In July 2025, as part of President Donald Trump’s reduction-in-force initiative, the administration laid off staff who would have been responsible for gaming out possible scenarios if the Strait of Hormuz was closed.
The agency also let go of staffers with close professional relationships at oil and gas companies in the Middle East and experts tasked with maintaining diplomatic contacts at foreign energy bureaus.
The State Department’s energy bureau used to model the risks to infrastructure in the region, three former officials said.
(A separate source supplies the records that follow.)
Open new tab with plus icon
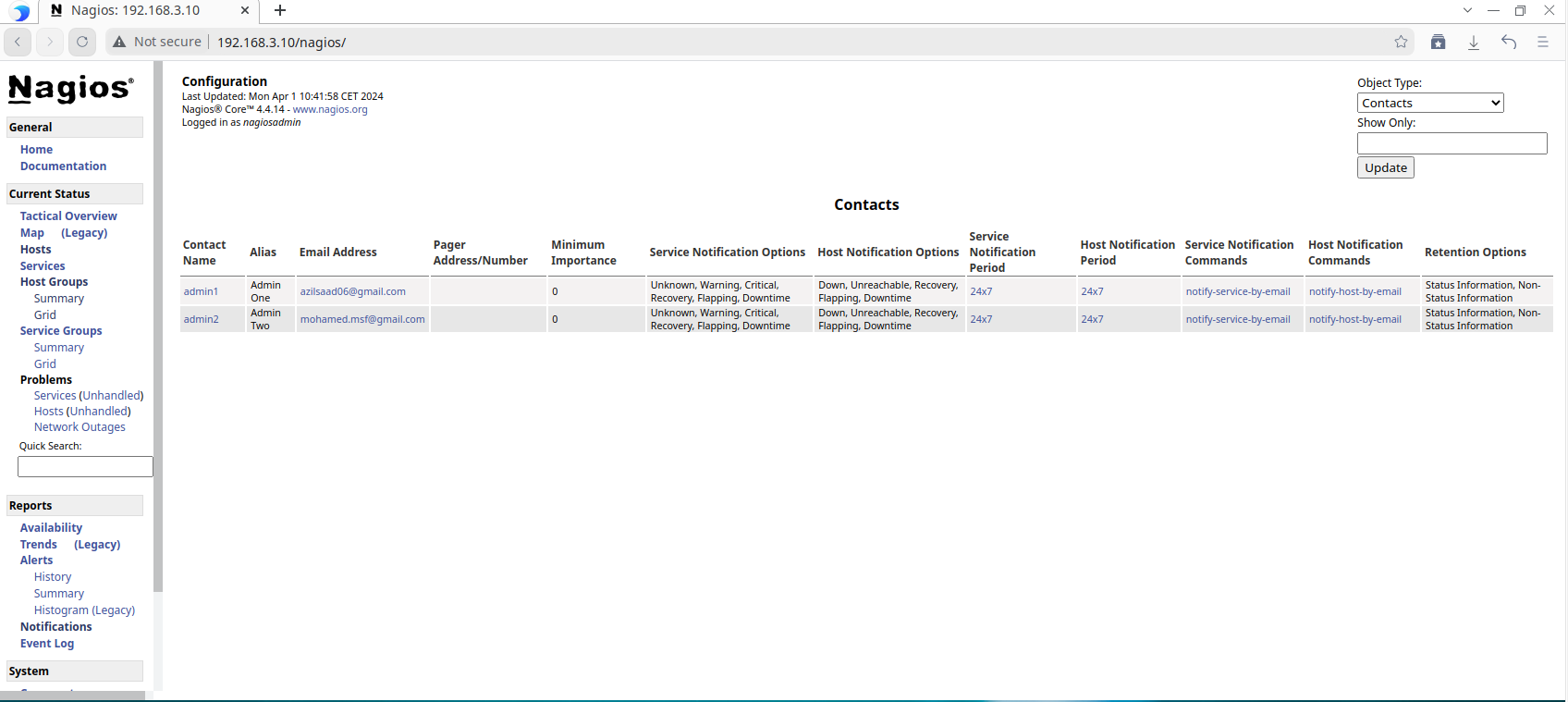Screen dimensions: 1568x702 (x=280, y=10)
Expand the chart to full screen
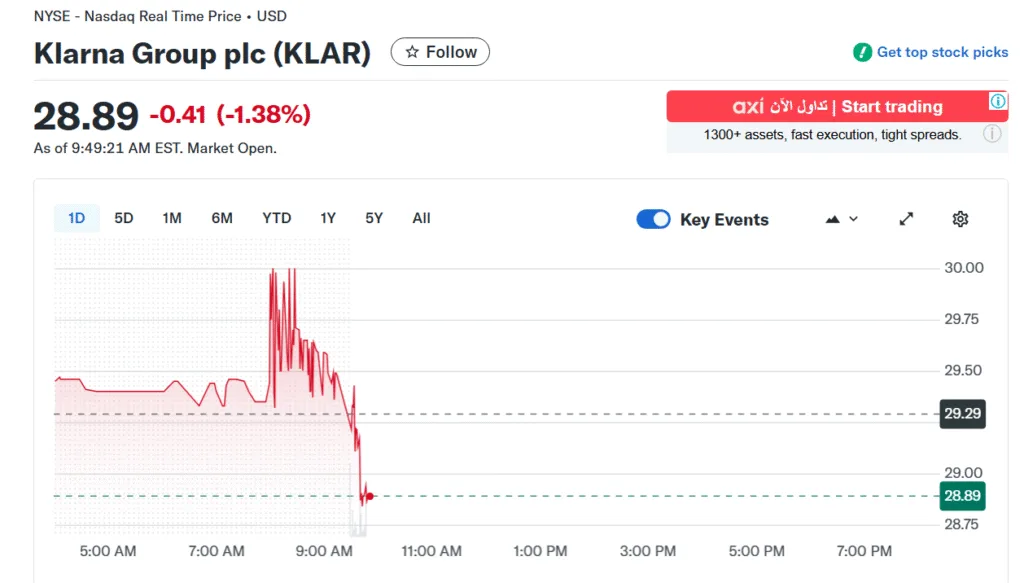This screenshot has width=1024, height=583. pyautogui.click(x=906, y=218)
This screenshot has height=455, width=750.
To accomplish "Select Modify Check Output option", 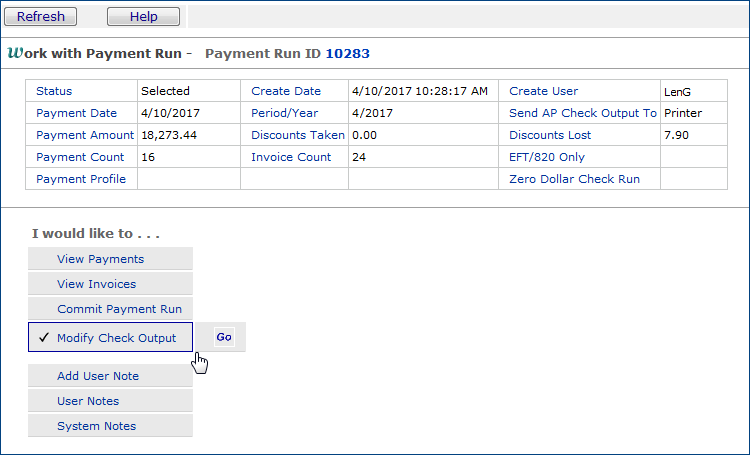I will pyautogui.click(x=116, y=338).
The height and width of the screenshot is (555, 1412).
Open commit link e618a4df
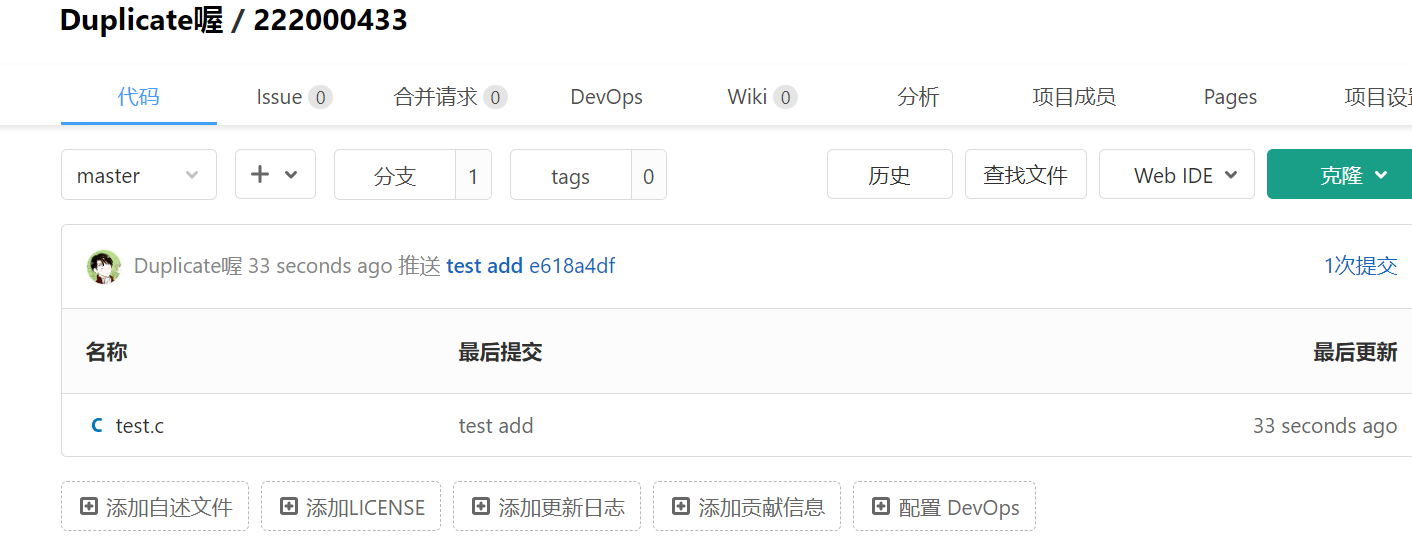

They would have estimated how long countries like Qatar and the United Arab Emirates could go before they started having to reduce oil and gas production, and they would measure the value of backup plans, such as the oil pipeline that stretches across Saudi Arabia.
Globally, oil and gas companies no longer have an obvious diplomatic point of contact in the Trump administration to communicate problems with, nearly all of the former staff interviewed for this story said. Five of these former staffers now work for oil and gas companies or their lobbyists and related firms.
The Bureau of Energy Resources also fired its sole expert in tracking sanctioned oil tankers, as well as the person primarily tasked with liaising with the International Energy Agency, which coordinates releases from world’s petroleum reserves in times of crisis.
And it’s not just that the State Department eliminated its energy bureau. Across many of the agencies that play a role in navigating a war or a global energy catastrophe, former staffers who left the administration within the last few months and remain in contact with current officials told NOTUS that the Trump administration has sidelined people with expertise.
The usual process of analyzing, reporting and debating before decisions are made all but ceased, said three people who quit their positions at the National Security Council[,] the Treasury[,] and the DOE in the last six months. Before the Trump administration, those three agencies, alongside the State Department, would have engaged in a robust interagency debate about how to handle a global oil crisis like the one currently unfolding in the Middle East.
Lambert here: See, there’s your problem. No robust interagency debate. (Again, we see a liberal organ using “DOGE” in the headline, but not in the body. Yes, DOGE purged State. Did they purge these entities? Where’s the source for that?